Records provided:
Content starts
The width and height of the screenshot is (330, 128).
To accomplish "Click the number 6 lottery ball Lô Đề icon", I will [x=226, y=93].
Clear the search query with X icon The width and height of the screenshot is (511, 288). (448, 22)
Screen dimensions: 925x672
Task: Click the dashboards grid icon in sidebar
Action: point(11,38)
Content ends
Content starts
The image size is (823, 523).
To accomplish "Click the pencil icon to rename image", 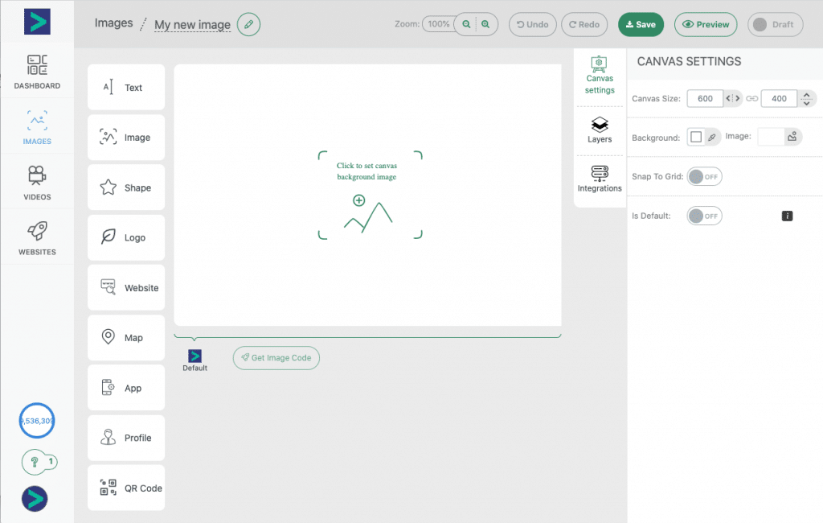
Content ends
Exercise instructions:
Although the records above contain pictures, the copy must not; set down exactly the lines from the one with "The image size is (823, 523)." up to and including the one with "the pencil icon".

Output for this task:
The image size is (823, 523).
To accomplish "Click the pencil icon to rename image", 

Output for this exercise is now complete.